Propaganda piece - long on desires but weak on facts
12 July 2015 | by Redbreast777See all my reviews

First, to be extremely clear, this is not a documentary as described. This is nothing but a piece of propaganda from director/producer Alanis Obomsawin.

In 1905 agreement was reached for certain Indian tribes to permanently cede lands to the Crown. Now, the Indians don't like the deal they made and want something different - so propaganda like this abounds.

They now want to rely on oral history. If you remember the campfire gossip game where something is whispered in one ear and 20 ears later the story is different, you are on the right track. Or, try the family fish story. 80 years ago great grandpa caught a 6 pound pike; but later when he told the story, it was 8 pounds, then 10. Then grandpa talks of his dad catching a 12 pounder, then it's 14 pounds. Then my dad talks of his grandpa's 16 pounder - or was it 18? And when I tell the story, I remember it being over 20 pounds. Well, that is what this propaganda piece does - the culmination of story telling where the Indians remember something very different than what was written - so the government should honour this fantasy agreement created in their minds.

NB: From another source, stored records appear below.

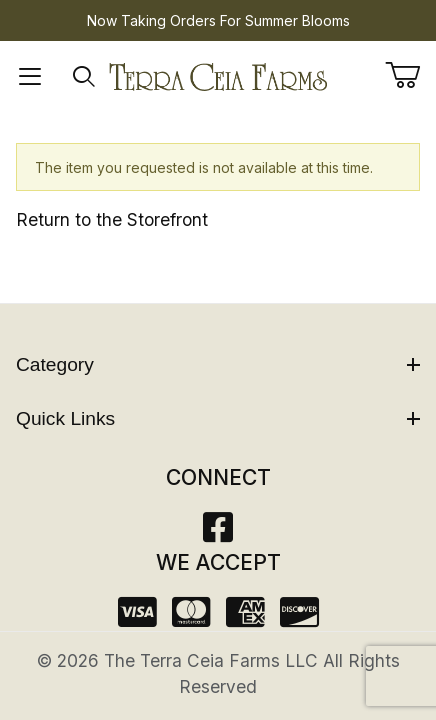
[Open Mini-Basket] (410, 75)
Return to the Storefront (112, 219)
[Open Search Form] (84, 77)
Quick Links (218, 418)
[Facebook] (218, 533)
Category (218, 364)
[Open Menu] (30, 77)
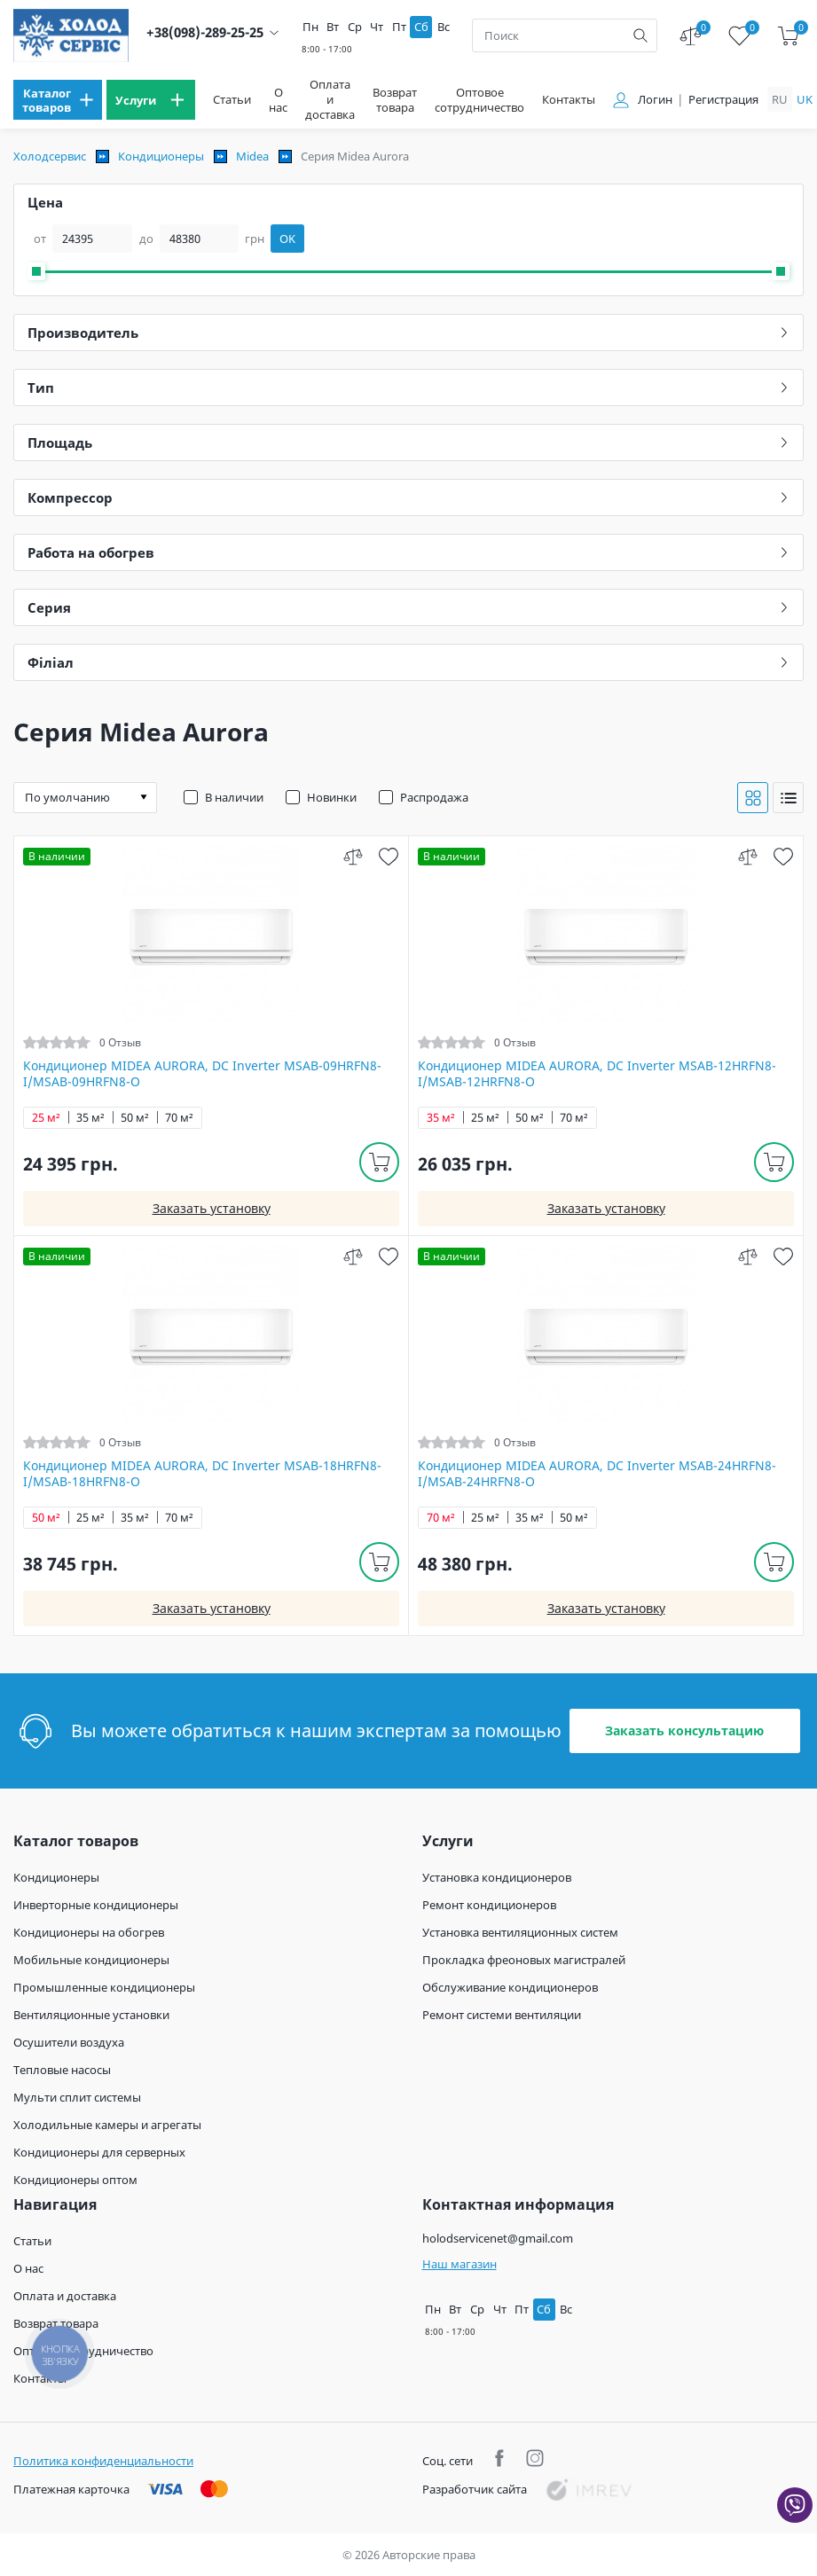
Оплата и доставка (330, 99)
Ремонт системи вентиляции (501, 2015)
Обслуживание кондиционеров (510, 1987)
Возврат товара (395, 100)
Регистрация (723, 99)
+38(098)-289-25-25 (204, 32)
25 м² (46, 1118)
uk (805, 99)
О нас (278, 100)
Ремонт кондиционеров (489, 1905)
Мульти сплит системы (77, 2097)
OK (287, 239)
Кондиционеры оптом (75, 2180)
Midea (252, 156)
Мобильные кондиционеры (91, 1960)
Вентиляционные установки (91, 2015)
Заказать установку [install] (212, 1208)
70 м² (179, 1118)
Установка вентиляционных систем (520, 1932)
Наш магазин (459, 2264)
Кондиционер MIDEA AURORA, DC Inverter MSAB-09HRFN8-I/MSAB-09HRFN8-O (202, 1074)
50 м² (135, 1118)
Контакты (568, 99)
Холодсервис (49, 156)
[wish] (388, 856)
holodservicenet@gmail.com (497, 2238)
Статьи (232, 99)
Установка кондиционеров (496, 1877)
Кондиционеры (161, 156)
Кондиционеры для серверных (99, 2152)
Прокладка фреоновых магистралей (523, 1960)
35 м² (90, 1118)
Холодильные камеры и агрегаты (107, 2125)
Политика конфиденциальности (103, 2461)
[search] (640, 35)
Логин (655, 99)
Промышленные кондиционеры (104, 1987)
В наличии (234, 797)
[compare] (352, 856)
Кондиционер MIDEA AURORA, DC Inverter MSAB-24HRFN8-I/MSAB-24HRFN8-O (597, 1474)
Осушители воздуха (68, 2042)
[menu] (57, 100)
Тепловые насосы (62, 2070)
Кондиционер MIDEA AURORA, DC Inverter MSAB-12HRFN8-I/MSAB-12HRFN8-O (597, 1074)
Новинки (332, 797)
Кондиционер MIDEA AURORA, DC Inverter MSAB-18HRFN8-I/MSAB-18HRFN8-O (202, 1474)
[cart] (788, 35)
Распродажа (434, 797)
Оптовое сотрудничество (479, 100)
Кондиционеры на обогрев (88, 1932)
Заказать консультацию (684, 1730)
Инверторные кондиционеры (95, 1905)
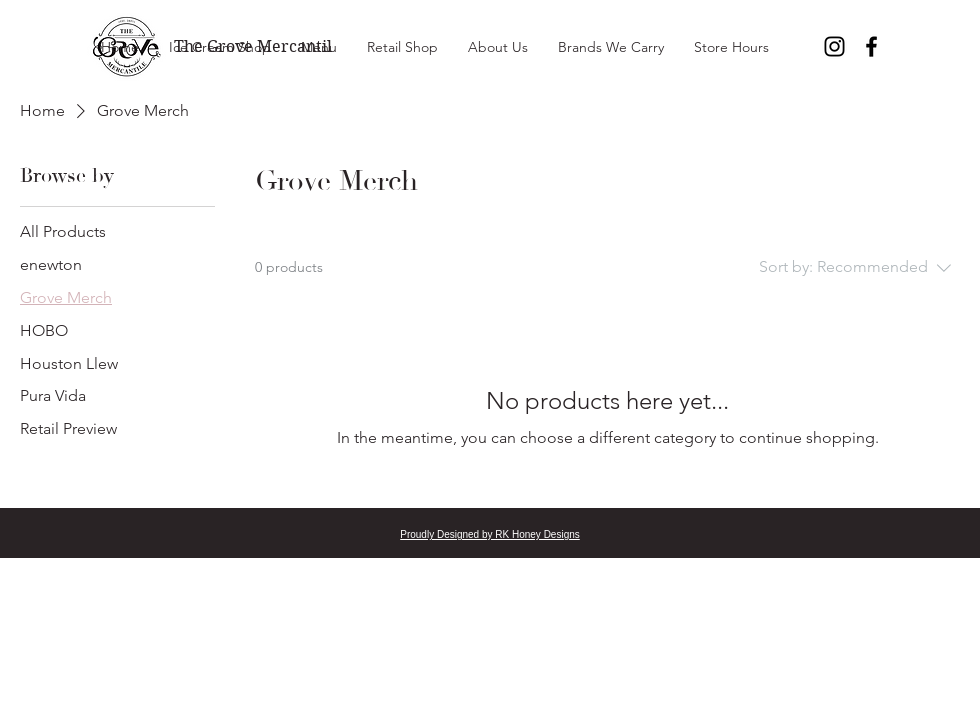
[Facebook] (871, 46)
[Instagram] (834, 46)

Various Indians are trotted on to the screen to tell how their ancestors heard something different than what was written and a white professor opines how misunderstanding may have arisen.

Aboriginals (and latte sipping liberals who support them because it is fashionable and never taking time to learn the facts) will likely love the movie as it pushes their positions. For the rest, it is a waste of time as it does not explore the issues fully or have any intellectual discussion of the issues.